I am working on multiple sites that I would like to share the same login system (much like Windows Live).

What's the best way to accomplish this via PHP? I thought about creating some sort of web service that you can authenticate against but I'm not sure if that's the best way to go. I've never created a web service in PHP before and it seems quite complex and I was hoping for a simple yet secure and fast way of doing this (Xml serialization and deserialization, IMO, isn't necessary if the site that's authenticating is on the same server so I would prefer to not use this).

Have any of you created a system like this?

[mendhak]

User goes to Site1, logs in. User then goes to Site2. Do you want the user to be 'automatically' logged in or do you want the user to be able to use the same credentials to login to Site2?

If it's the latter, consider the web service idea. If PHP is too difficult for this, you always have ASP.NET.

You can implement a token mechanism in which the user receives a token after being authenticated, which can then be used for subsequent web method calls; the 'lifetime' of the token can be handled by your web service. Or you can go simpler and have the web service authenticate the user and upon success, get the application to write a cookie which the website then uses and checks on every page being accessed.

[penagate]

Your problem is not that the two sites may be on different servers. Your problem is that they are, almost inevitably, on different domains.

Solution:
Cross Domain Cookie Provider

If it's the latter, consider the web service idea. If PHP is too difficult for this, you always have ASP.NET.

[Kasracer]

User goes to Site1, logs in. User then goes to Site2. Do you want the user to be 'automatically' logged in or do you want the user to be able to use the same credentials to login to Site2?

Automatically would be preferred but is not required.

If it's the latter, consider the web service idea. If PHP is too difficult for this, you always have ASP.NET.

It's not that PHP is too difficult but some sites may or may not be on the same box so I thought it may increase efficiency to see if something else was available rather than serializing, deserializing, serializing, and finally deserializing all on the same server.

You can implement a token mechanism in which the user receives a token after being authenticated, which can then be used for subsequent web method calls; the 'lifetime' of the token can be handled by your web service. Or you can go simpler and have the web service authenticate the user and upon success, get the application to write a cookie which the website then uses and checks on every page being accessed.

When you say token, are you referring to something on the server-side, client-side or both? Cookies could be an issue since it could be not only different servers but different domains.

Your problem is not that the two sites may be on different servers. Your problem is that they are, almost inevitably, on different domains.

Solution:
Cross Domain Cookie Provider

Thanks I'll take a look at that as well.

[mendhak]

Laugh it up, RESTboy.

When you say token, are you referring to something on the server-side, client-side or both?

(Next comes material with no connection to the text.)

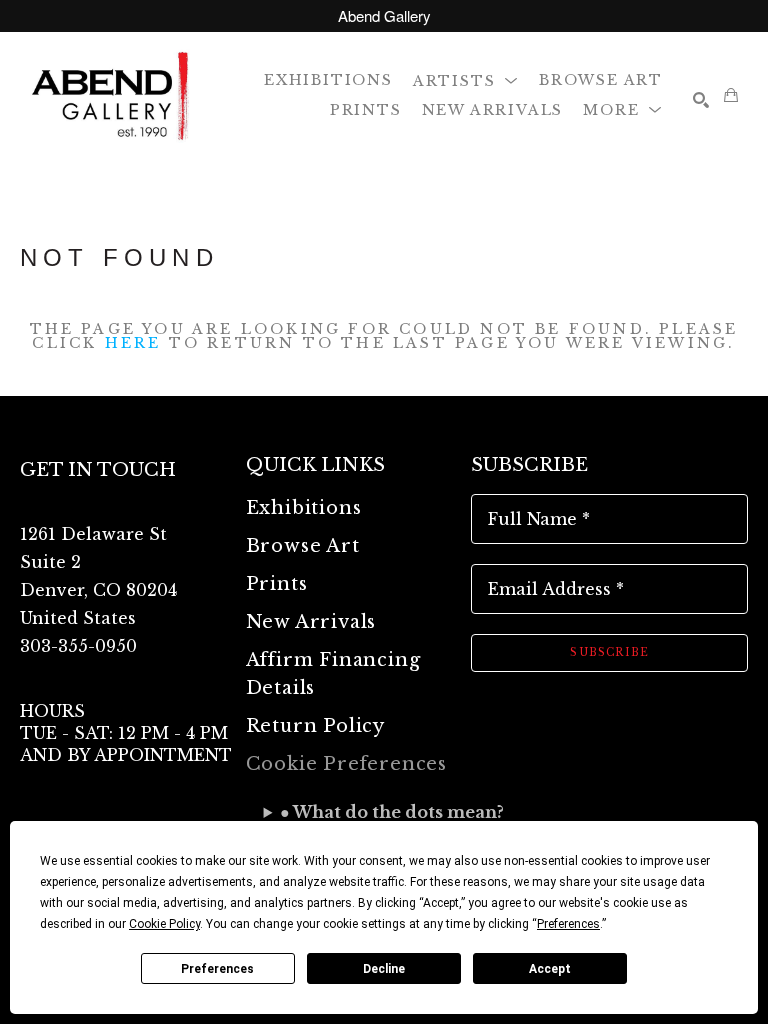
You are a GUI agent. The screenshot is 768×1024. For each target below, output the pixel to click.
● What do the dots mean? (392, 812)
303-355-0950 (78, 646)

Cookies could be an issue since it could be not only different servers but different domains.

I meant something like a complex string that lasts for x minutes, issued by the web service application; The client application calls various REST methods and always passes that token through. The web service always verifies that token against a list it may have somewhere and if those x minutes are up, the token becomes invalid and the client needs to authenticate again. I believe it may be commonly used in REST services; I'm trying to remember if Flickr uses this mechanism or not. However, this isn't what you were looking for, it seems. The cookie solution would be good if you get that working.

[visualAd]

I am working on multiple sites that I would like to share the same login system (much like Windows Live).

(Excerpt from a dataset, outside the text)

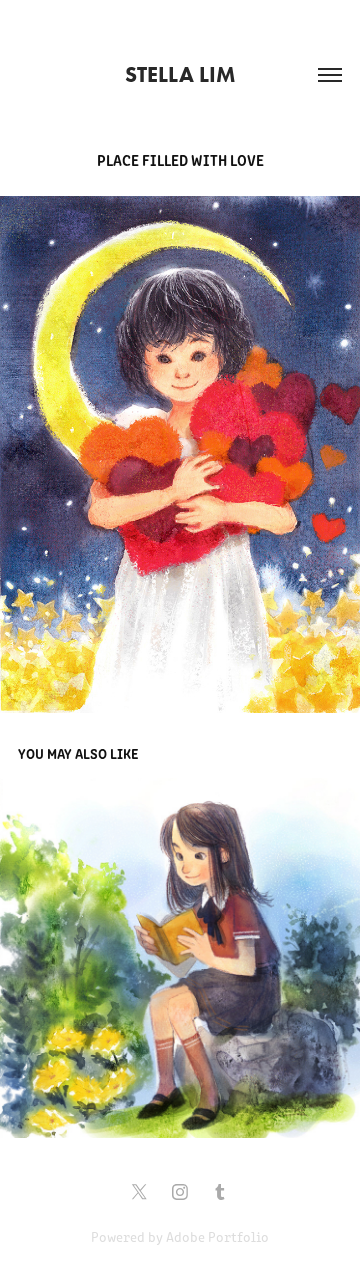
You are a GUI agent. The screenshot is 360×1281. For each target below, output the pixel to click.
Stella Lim (180, 74)
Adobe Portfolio (217, 1236)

What's the best way to accomplish this via PHP? I thought about creating some sort of web service that you can authenticate against but I'm not sure if that's the best way to go. I've never created a web service in PHP before and it seems quite complex and I was hoping for a simple yet secure and fast way of doing this (Xml serialization and deserialization, IMO, isn't necessary if the site that's authenticating is on the same server so I would prefer to not use this).

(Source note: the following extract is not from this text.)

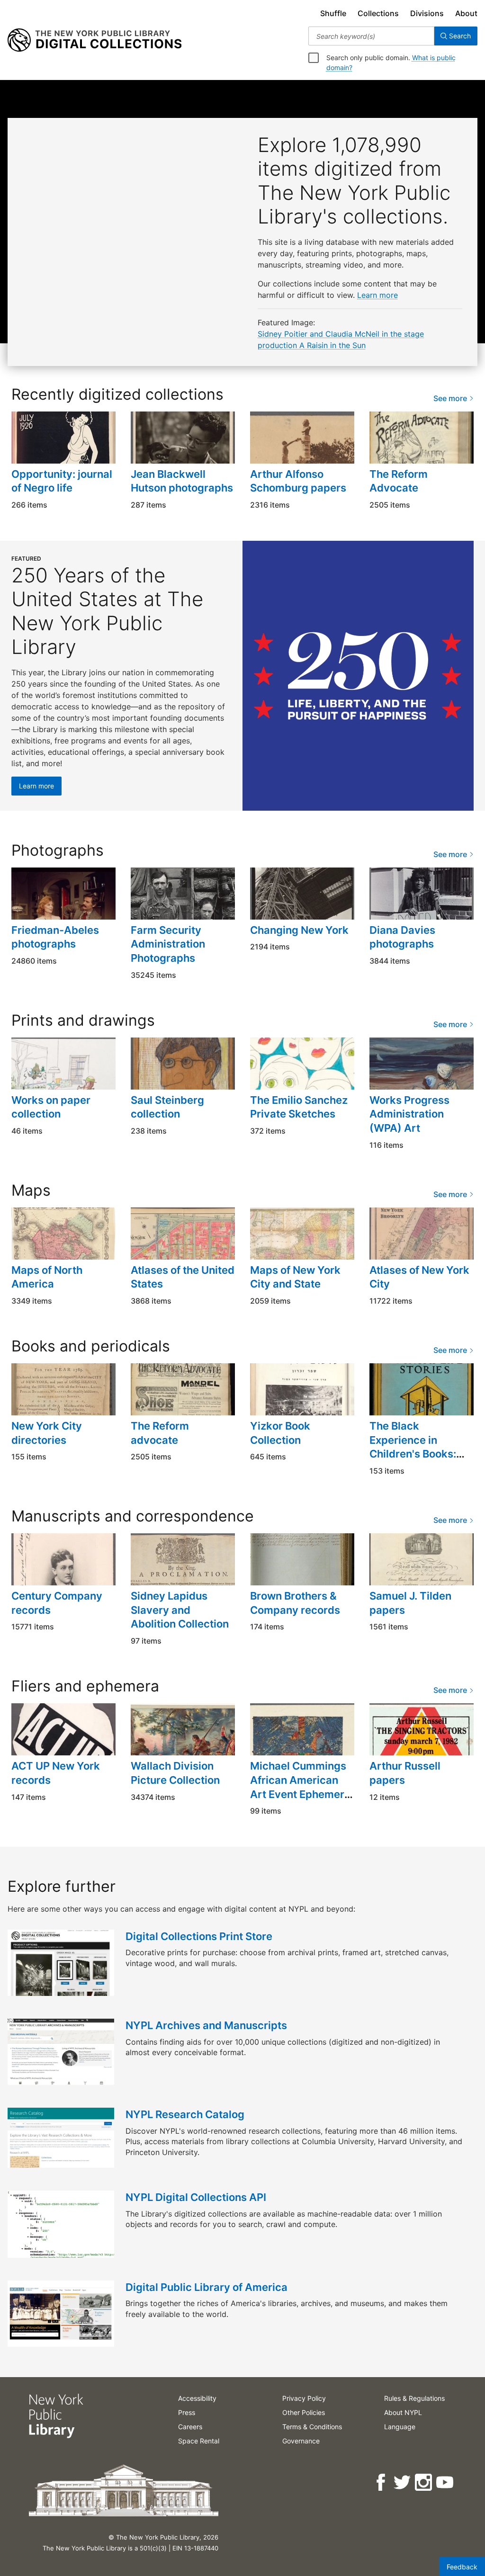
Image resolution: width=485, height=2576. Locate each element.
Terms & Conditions (312, 2427)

Have any of you created a system like this?

If mcrypt is available you can use a digital signature to sign an authentication token.

[lunchboxtheman]

OpenID.net

[Killsoft69]

Well, have you tried getting the creditential data from the same database > table > column.

If the 2nd site is on the same server & account it should work.
I personally havent tried cross-domain authentication.
I didn't fully read the replys so sorry if im just repeating anothers reply.

[dclamp]

i was looking at windows live and this is how they do it:

AUTH-SITE - login system
SITE-1 - website 1
SITE-2 - website 2

Login to site 1:
SITE-1 > AUTH-SITE > SITE-1

Login to site 2:
SITE-2 > AUTH-SITE > SITE-2

muy simple (very simple)

[visualAd]

That's what they do, not how they do it.

[dclamp]

you have to be technical dont you.

A few months ago i wanted to create an app like this, but i didnt. might start it, sound fun.